_Listed records_.

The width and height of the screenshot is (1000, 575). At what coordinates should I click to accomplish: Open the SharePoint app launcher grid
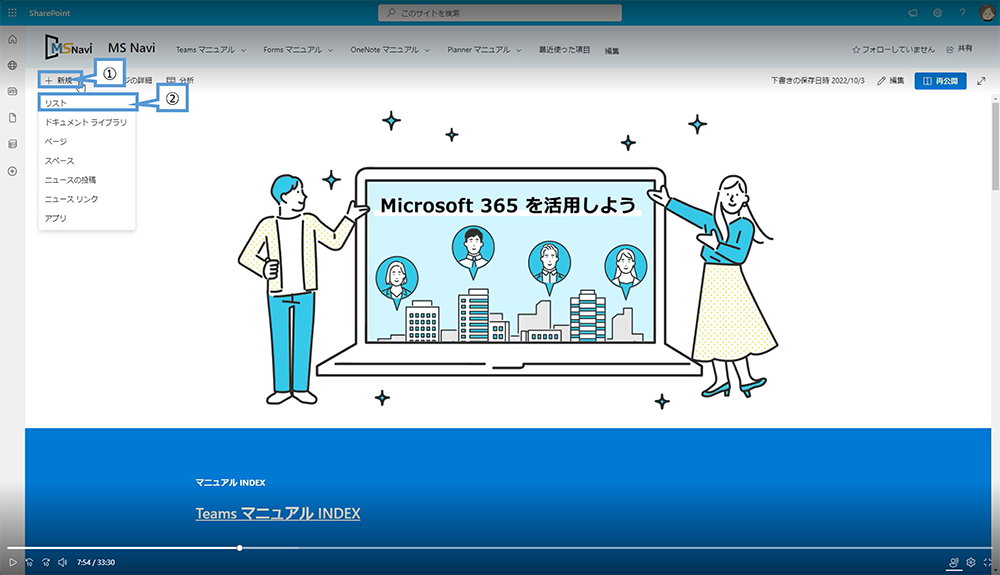tap(12, 12)
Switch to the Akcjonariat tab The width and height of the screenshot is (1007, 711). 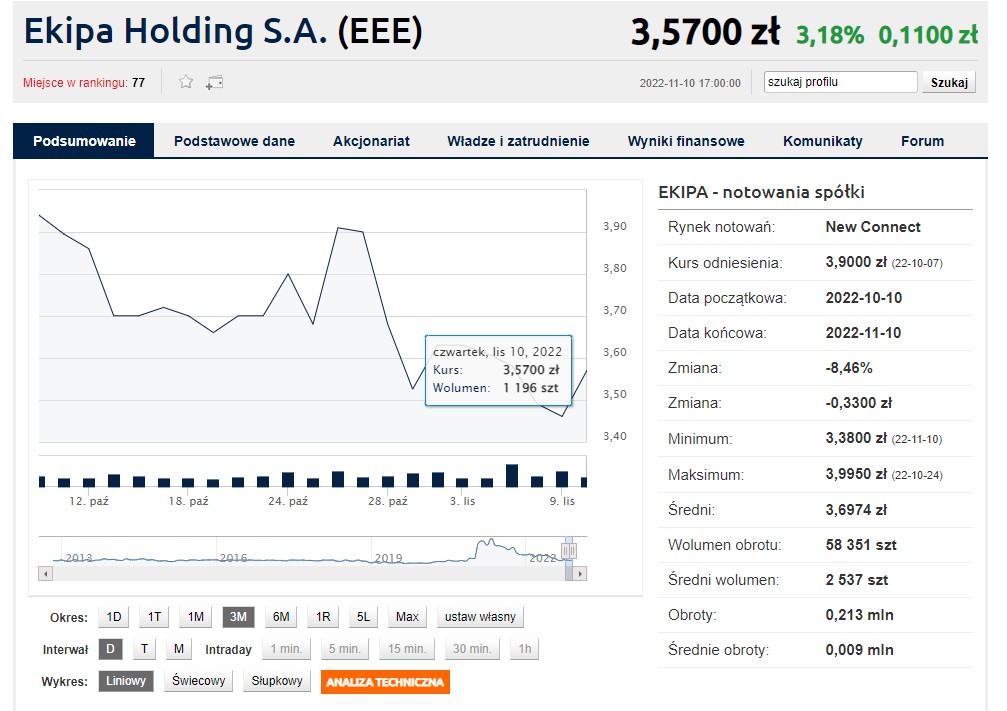[x=371, y=141]
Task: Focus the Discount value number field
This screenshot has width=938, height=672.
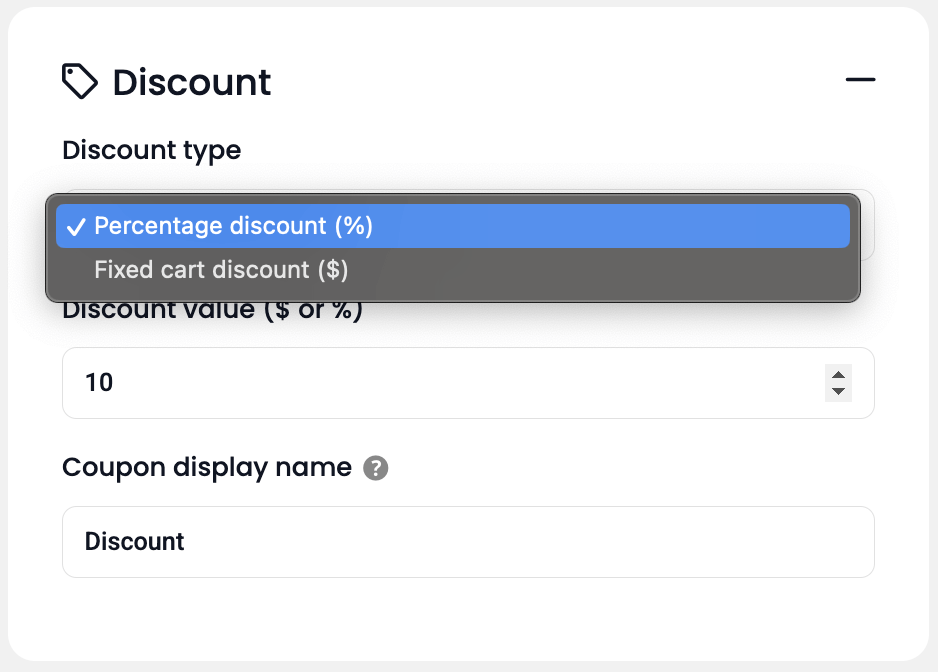Action: click(x=450, y=382)
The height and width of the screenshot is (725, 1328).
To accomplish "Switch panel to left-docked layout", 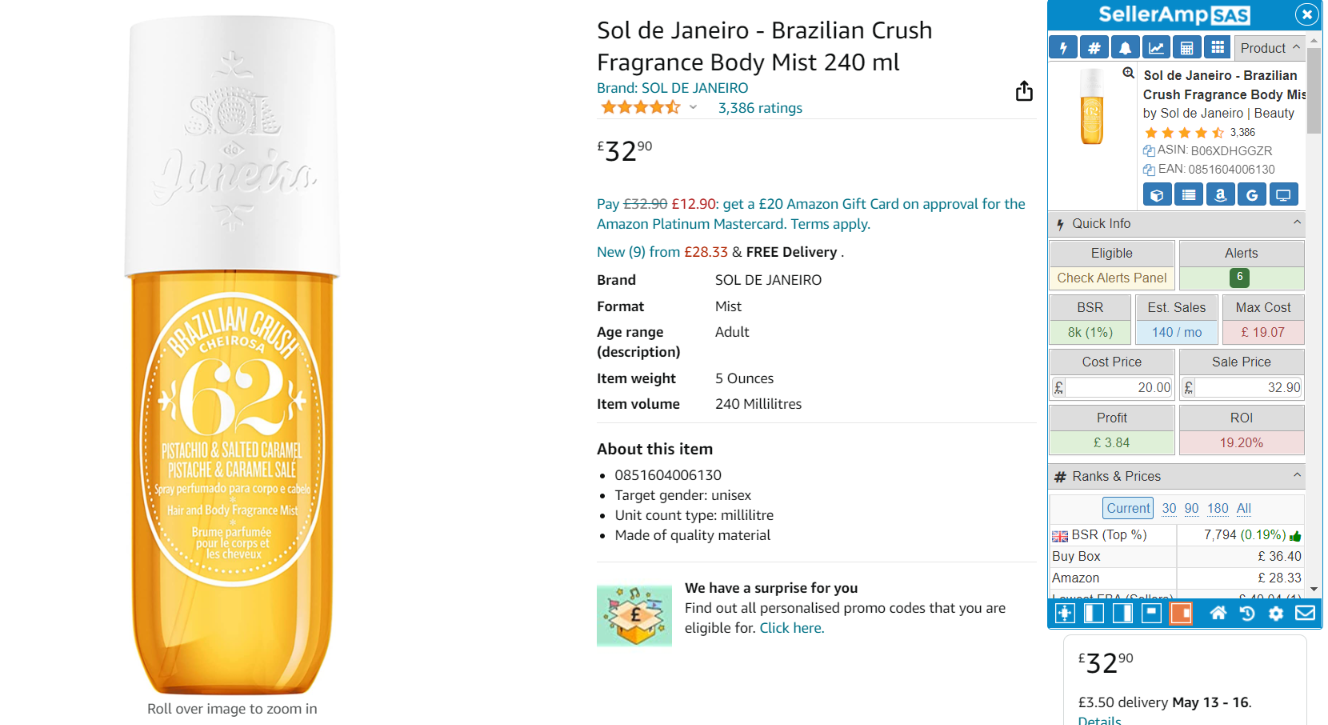I will (1094, 613).
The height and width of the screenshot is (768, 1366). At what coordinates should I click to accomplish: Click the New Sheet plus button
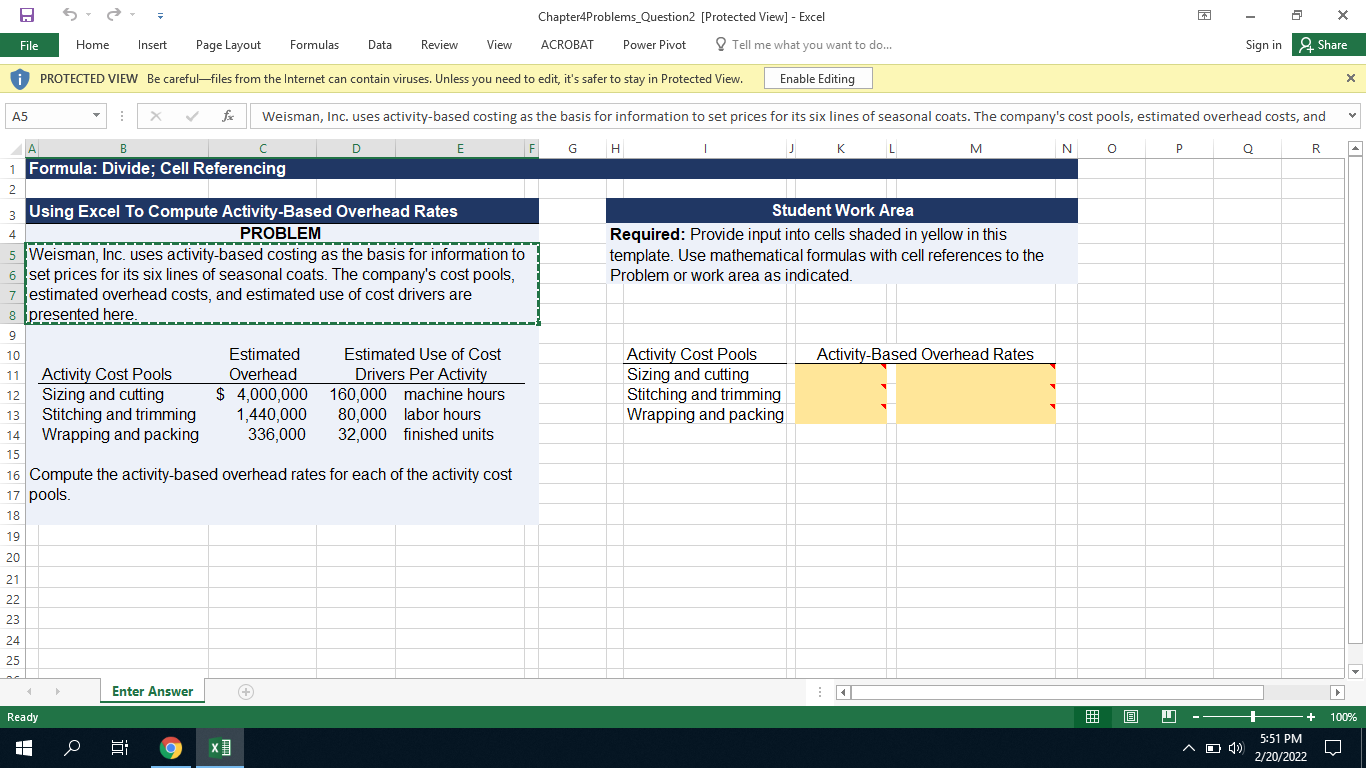coord(246,690)
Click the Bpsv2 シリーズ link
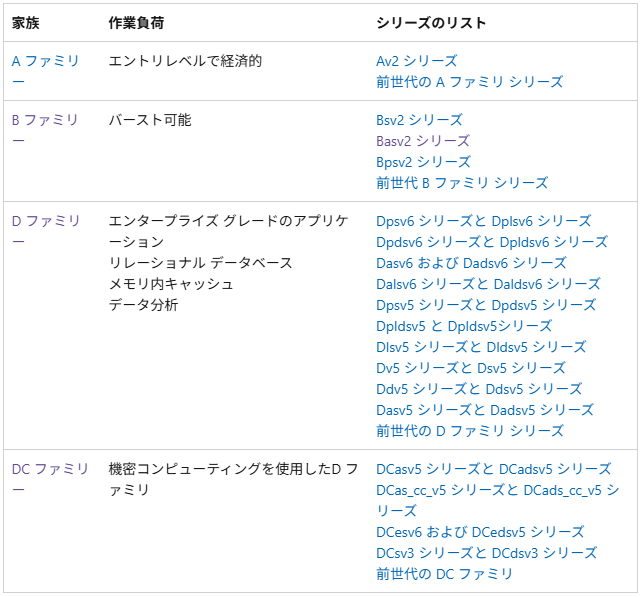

_Work to be completed_.
Take the line containing "The height and width of the screenshot is (768, 1366)." and all lines after it to the end of the data above, and reproduce them exactly, leaving out pictures. Nothing else belongs in the copy.

_Answer space_.
The height and width of the screenshot is (768, 1366). At what coordinates should I click to accomplish: Click the New Sheet plus button
coord(246,690)
Click the Bpsv2 シリーズ link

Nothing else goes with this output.